* _Exercise_:
Rewrite the entries starting at the line containing "594x504 pixels. How" and ending at the last entry, replacing "mention" with "reply" and leaving everything else unchanged. Leave the pictures out of your answer.

* _Information shown_:
──────────

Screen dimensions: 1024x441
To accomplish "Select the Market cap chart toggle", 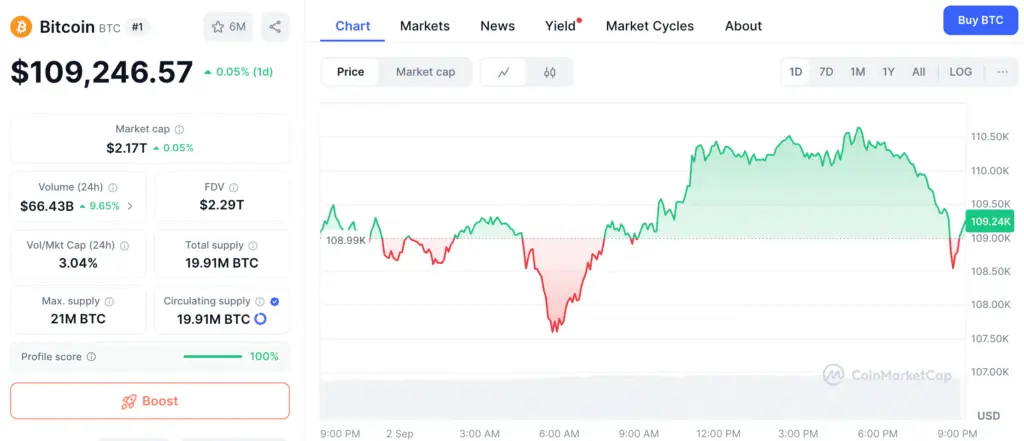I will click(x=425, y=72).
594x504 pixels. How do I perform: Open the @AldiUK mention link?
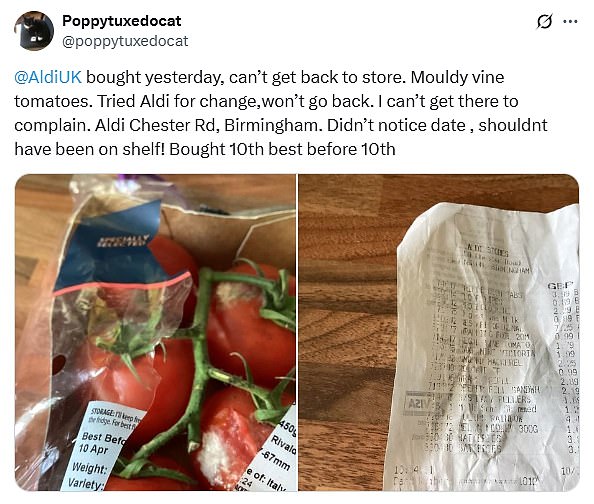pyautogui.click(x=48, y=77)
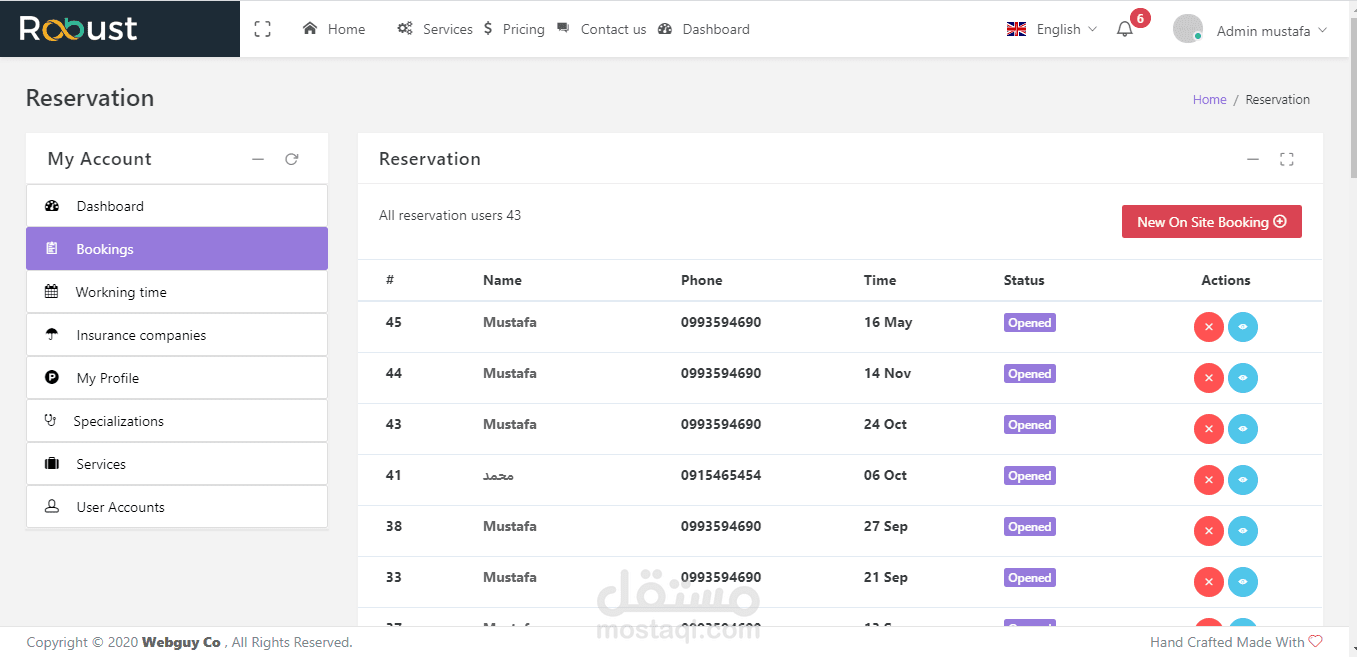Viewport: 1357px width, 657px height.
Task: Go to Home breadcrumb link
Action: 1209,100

──────────

* _Reply_:
594x504 pixels. How do I perform: Open the @AldiUK reply link?
pyautogui.click(x=48, y=77)
Viewport: 1357px width, 657px height.
Task: Go to Home breadcrumb link
Action: 1209,100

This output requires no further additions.